▶ [INSTRUCTIONS TO FOLLOW]:
Skip every picture and copy only the lines from the one containing "Click the black Team logo word" to the final line of the records below.

---------- SUPPLIED RECORDS

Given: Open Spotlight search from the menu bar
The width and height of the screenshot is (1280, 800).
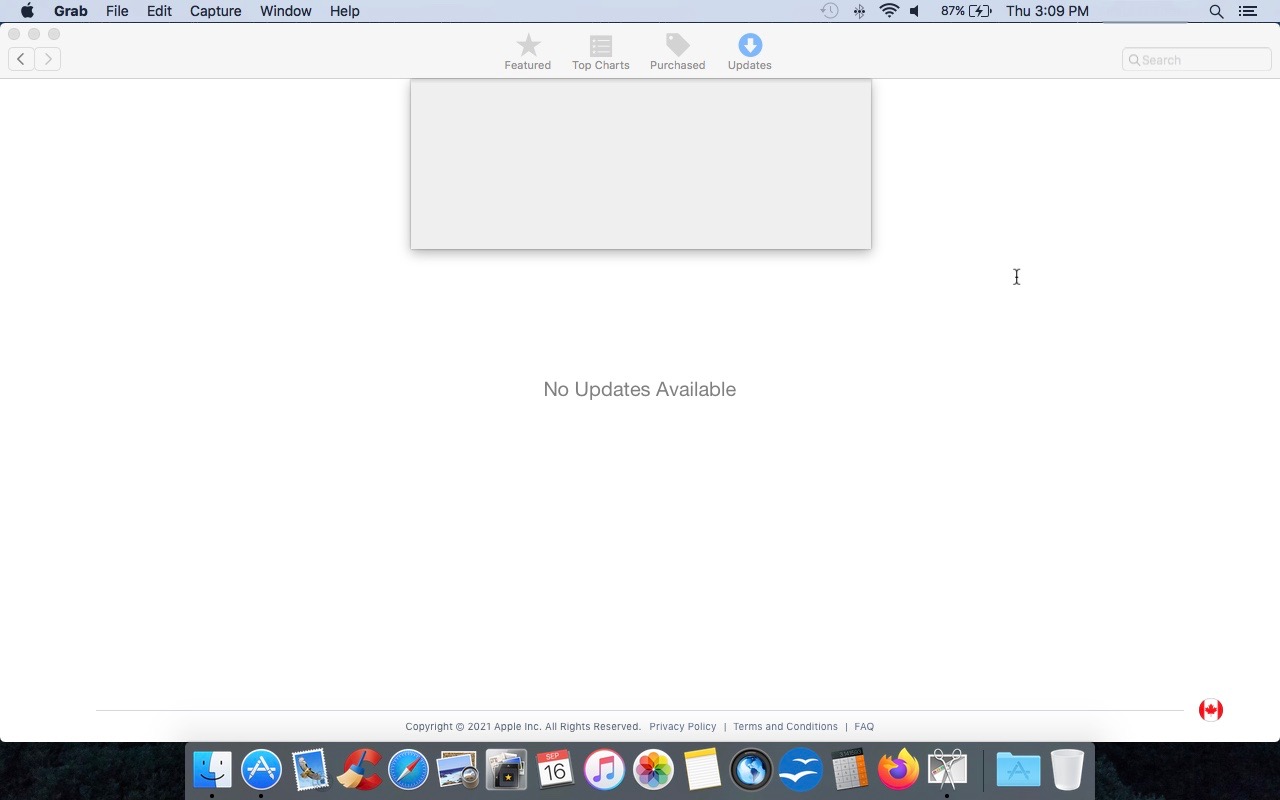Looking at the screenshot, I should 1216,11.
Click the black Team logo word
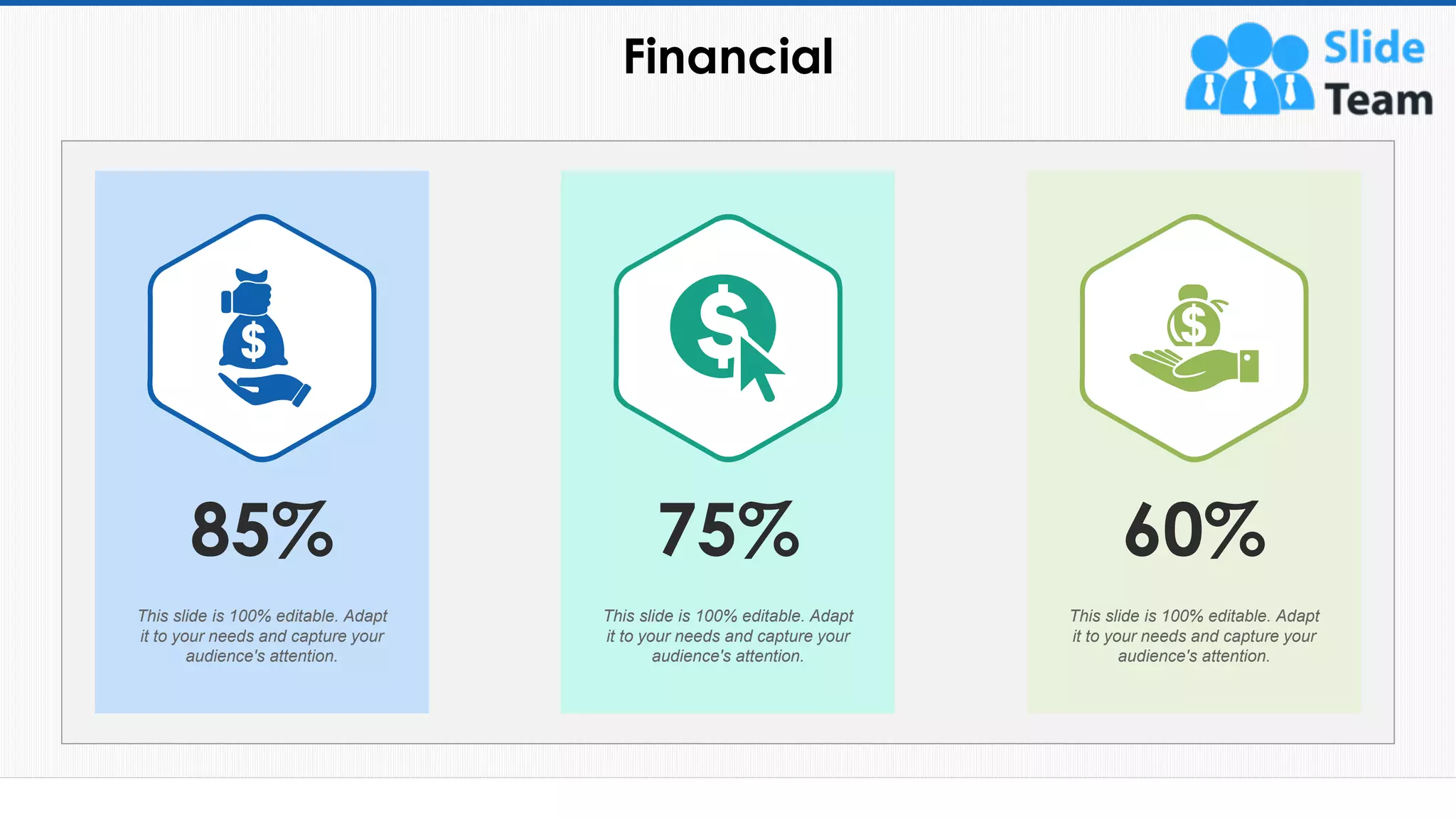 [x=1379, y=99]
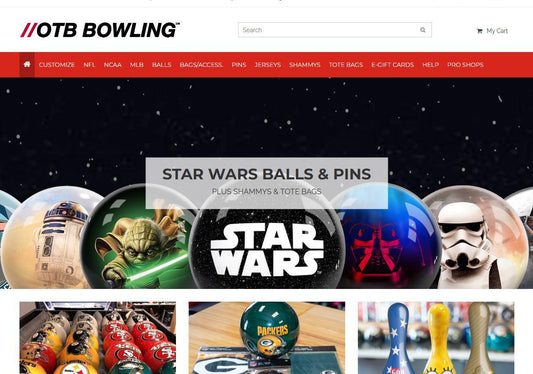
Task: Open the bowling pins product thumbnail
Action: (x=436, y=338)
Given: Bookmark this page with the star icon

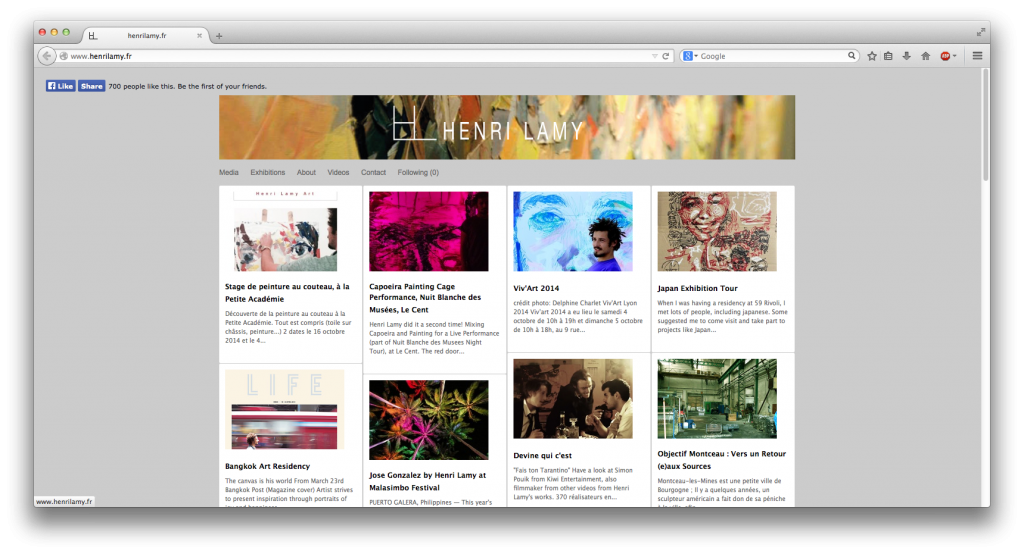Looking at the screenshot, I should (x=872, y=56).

--------------------

▶ [SOLVED EXERCISE]:
Click the black Team logo word
 [x=1379, y=99]
Task: Open the bowling pins product thumbnail
Action: (x=436, y=338)
Given: Bookmark this page with the star icon

Looking at the screenshot, I should (x=872, y=56).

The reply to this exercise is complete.